С этими словами Соколиный Глаз отставил ружье и пополз через кусты, пока не оказался на таком расстоянии, что Давид мог расслышать его. Там он остановился и попробовал воспроизвести музыкальные упражнения, которые с таким успехом и блеском помогли ему выбраться живым из гуронского становища.

Обмануть тонкий слух псалмопевца было нелегко; к тому же, по совести говоря, издавать подобные звуки вряд ли сумел бы кто-нибудь, кроме Соколиного Глаза; поэтому Давид, уже слышавший их однажды, догадался, от кого они исходят. У бедняги, видимо, отлегло от сердца, потому что он без колебаний пошел на голос,— задача, не более трудная для него, чем отыскать по грохоту артиллерийскую батарею,— и вскоре наткнулся на притаившийся источник столь мелодичного шума.

— Интересно, что подумают на этот счет гуроны! — со смехом бросил разведчик, схватив Давида за руку и поспешно увлекая его к своим.— Если мошенники засели неподалеку, они решат, что у них стало два умалишенных вместо одного! Но здесь вы, приятель, в безопасности,— добавил он, указывая на Ункаса и его товарищей.— А теперь выкладывайте на чистом английском языке и без всяких дурацких завываний, что там надумали минги.
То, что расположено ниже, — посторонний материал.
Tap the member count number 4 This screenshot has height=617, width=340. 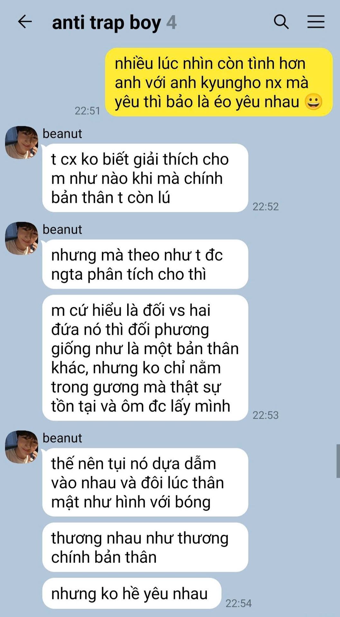tap(171, 22)
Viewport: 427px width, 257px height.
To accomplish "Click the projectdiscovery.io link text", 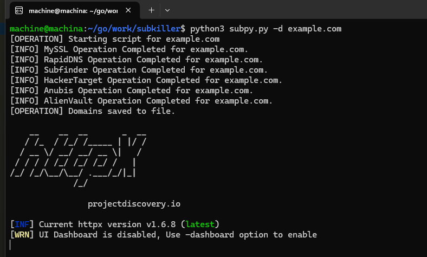I will click(134, 204).
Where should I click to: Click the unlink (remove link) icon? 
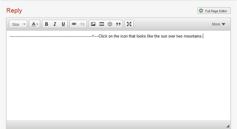pyautogui.click(x=82, y=24)
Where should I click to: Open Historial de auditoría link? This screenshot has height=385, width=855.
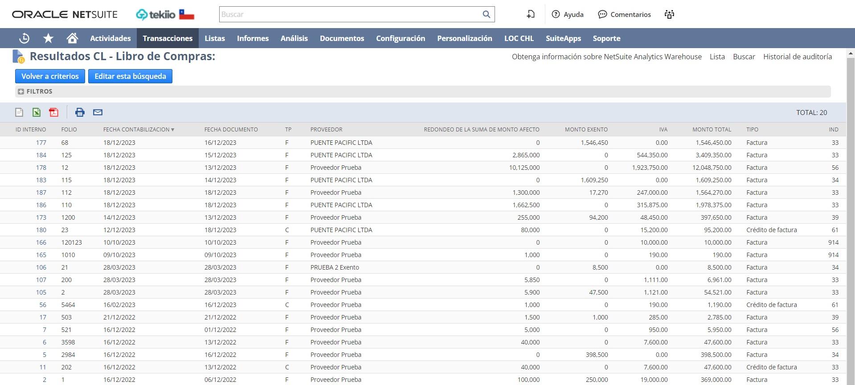point(797,57)
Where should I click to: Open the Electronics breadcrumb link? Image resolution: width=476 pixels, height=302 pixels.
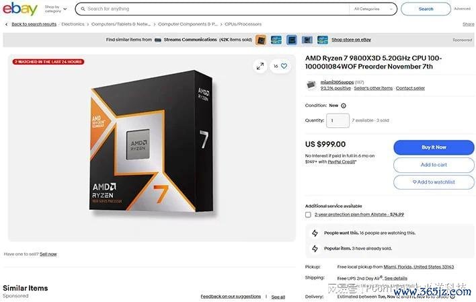coord(73,24)
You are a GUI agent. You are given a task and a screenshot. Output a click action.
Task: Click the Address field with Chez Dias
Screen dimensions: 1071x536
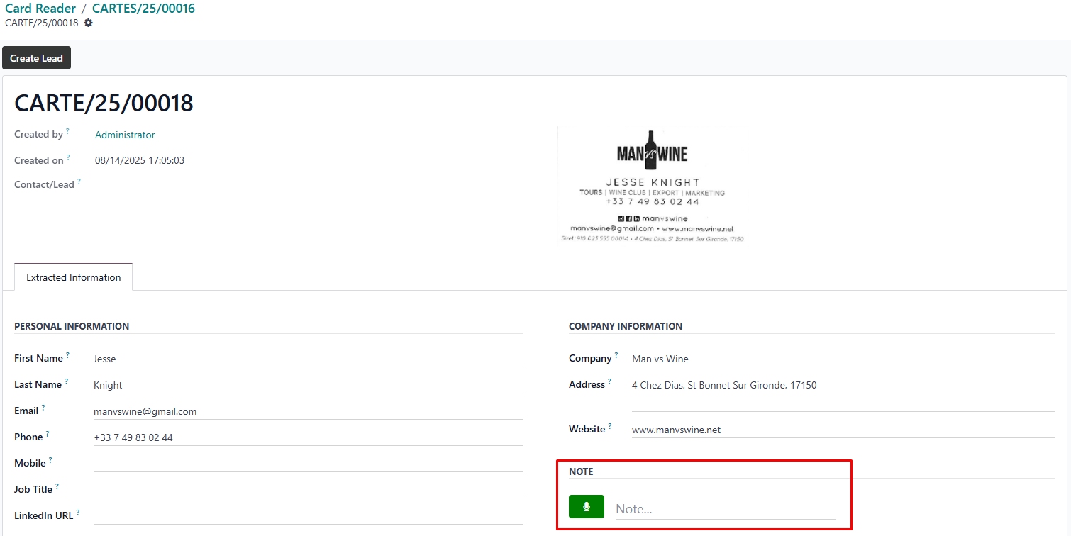click(843, 386)
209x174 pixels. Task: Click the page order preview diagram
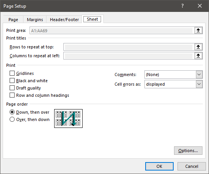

Давид в немом изумлении таращил глаза на окружавших его свирепых туземных вождей. Однако, успокоенный присутствием старых знакомых, он настолько овладел собой, что сумел вполне вразумительно ответить на вопрос.

— Язычники вышли из лагеря в большом количестве и, боюсь, с дурными намерениями,— начал он.— Весь последний час в хижинах не смолкал ужасный вой и шел нечестивый разгул, сопровождаемый такими звуками, воспроизвести которые немыслимо. Сказать по правде, именно в поисках покоя я и убежал к делаварам.

—Ваши уши вряд ли выиграли бы от этого, будь вы побыстрей на ногу,— суховато заметил разведчик.— Но сейчас речь не о том. Где гуроны?

— Сидят в засаде здесь, в лесу, на полдороге от селения, и в таком числе, что вам разумней вернуться восвояси.

Ункас окинул гордым взглядом стену деревьев, скрывавших его воинов, и осведомился:

— Магуа?

— Он с ними. Привел с собой девушку, жившую у делаваров, оставил ее в пещере и, как бешеный волк, бегом повел сюда своих дикарей. Не знаю, чем он так разъярен...

— Вы говорите, он оставил ее в пещере? — перебил Хейуорд.— К счастью, мы знаем, где она находится. Нельзя ли попробовать немедленно освободить Кору?

Ункас пытливо посмотрел на разведчика и лишь потом спросил:

— Что скажет Соколиный Глаз?

— Дай мне двадцать моих воинов. Я возьму вправо, берегом ручья спущусь до бобровой запруды и прихвачу там сагамора и полковника. Оттуда мы подадим вам боевой клич — при этом ветре его за целую милю расслышать можно. Тогда, Ункас, атакуй врага в лоб; когда же гуроны окажутся от нас на расстоянии выстрела, они получат такое угощение, что — клянусь добрым именем старого жителя границы! —их линия прогнется, как ясеневый лук. Затем мы нагрянем к ним в становище, вызволим девушку из пещеры и навсегда покончим с мошенниками, дав им открытый бой по тактике белых или действуя из засады и под прикрытием на индейский манер. Может, конечно, мой план составлен и не по-ученому, майор, но, набравшись смелости и терпения, его можно выполнить.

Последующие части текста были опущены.